The vast majority of the collection was recorded in Armenian, but up to 20 percent of the testimonies are in English; there is a smaller portion of Turkish and Spanish language interviews.
The son of a genocide survivor, Hovannisian believes deeply in the power of testimony as a tool to educate, combat denial, and communicate the magnitude of a criminal scheme that claimed an estimated 1.5 million Armenian lives.
“The figure ‘a million and a half’ can roll right over our shoulders,” he said. “But it’s different when you take those individual interviews and start listening to them one by one. And then it becomes a million-and-a-half individuals and the loss of a civilization, of a way of life, a space where people lived for more than 3,000 years, and everything that space contained.

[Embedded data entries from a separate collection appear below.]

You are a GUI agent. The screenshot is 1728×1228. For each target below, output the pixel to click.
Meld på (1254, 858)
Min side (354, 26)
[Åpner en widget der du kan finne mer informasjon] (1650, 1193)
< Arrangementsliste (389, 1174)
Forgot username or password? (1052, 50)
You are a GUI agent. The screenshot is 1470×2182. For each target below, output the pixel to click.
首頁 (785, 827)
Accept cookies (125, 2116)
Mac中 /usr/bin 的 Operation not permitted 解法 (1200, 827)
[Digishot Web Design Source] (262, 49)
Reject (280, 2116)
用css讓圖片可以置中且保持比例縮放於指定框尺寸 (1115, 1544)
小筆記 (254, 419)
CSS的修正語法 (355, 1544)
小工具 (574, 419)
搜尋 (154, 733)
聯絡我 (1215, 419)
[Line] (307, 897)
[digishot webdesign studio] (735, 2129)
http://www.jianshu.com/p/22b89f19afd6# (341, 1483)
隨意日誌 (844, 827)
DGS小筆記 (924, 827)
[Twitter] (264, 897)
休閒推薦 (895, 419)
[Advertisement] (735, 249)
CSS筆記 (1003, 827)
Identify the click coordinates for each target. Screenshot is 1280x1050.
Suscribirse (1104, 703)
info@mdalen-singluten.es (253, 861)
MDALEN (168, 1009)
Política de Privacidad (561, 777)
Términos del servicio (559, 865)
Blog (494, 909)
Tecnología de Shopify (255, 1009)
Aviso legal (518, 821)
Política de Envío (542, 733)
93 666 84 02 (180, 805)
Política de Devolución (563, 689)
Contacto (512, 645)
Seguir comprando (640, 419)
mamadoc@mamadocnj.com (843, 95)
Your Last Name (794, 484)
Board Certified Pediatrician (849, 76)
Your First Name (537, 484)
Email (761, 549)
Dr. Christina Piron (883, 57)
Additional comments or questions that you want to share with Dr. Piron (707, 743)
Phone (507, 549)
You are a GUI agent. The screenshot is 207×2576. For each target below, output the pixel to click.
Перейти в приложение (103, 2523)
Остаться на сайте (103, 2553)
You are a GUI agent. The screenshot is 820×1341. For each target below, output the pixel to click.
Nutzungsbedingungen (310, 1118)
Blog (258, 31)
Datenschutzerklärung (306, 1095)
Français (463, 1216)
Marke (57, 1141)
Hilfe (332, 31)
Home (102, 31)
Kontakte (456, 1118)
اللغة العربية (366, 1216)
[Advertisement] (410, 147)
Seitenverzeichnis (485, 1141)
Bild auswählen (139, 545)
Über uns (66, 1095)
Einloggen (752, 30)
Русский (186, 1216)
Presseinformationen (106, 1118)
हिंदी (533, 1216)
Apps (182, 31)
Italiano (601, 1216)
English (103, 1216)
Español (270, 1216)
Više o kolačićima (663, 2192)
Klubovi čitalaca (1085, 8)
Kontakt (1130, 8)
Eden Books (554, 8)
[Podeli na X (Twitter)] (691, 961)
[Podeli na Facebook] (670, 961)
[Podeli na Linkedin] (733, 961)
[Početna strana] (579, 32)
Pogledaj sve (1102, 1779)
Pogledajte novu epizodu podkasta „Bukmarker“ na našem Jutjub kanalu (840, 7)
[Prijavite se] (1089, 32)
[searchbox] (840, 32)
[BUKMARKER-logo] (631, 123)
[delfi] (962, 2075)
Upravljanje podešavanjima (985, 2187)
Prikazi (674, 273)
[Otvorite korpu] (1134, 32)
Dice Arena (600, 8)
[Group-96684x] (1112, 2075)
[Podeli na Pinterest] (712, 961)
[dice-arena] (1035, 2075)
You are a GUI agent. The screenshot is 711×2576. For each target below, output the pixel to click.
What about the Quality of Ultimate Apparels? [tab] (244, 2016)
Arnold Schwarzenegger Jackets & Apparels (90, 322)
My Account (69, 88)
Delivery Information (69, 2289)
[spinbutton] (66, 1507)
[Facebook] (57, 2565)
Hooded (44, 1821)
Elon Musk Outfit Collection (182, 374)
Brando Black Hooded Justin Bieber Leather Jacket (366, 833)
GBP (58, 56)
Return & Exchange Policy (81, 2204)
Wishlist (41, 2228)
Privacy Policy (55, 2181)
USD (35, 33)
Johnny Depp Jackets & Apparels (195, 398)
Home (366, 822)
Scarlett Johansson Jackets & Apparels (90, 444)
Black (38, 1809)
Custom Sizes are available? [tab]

” The Institute also houses the Armenian Film Foundation’s collection of Armenian Survivor testimony, which was fully integrated into the Visual History Archive in late 2016.
“By adding more context to the Visual History Archive, we continue to honor the memories of those whose lives were needlessly taken,” said USC Shoah Foundation Vinci-Viterbi Executive Director Stephen Smith. “These voices will help ensure future generations will learn from those who experienced the horrors of the Armenian Genocide.”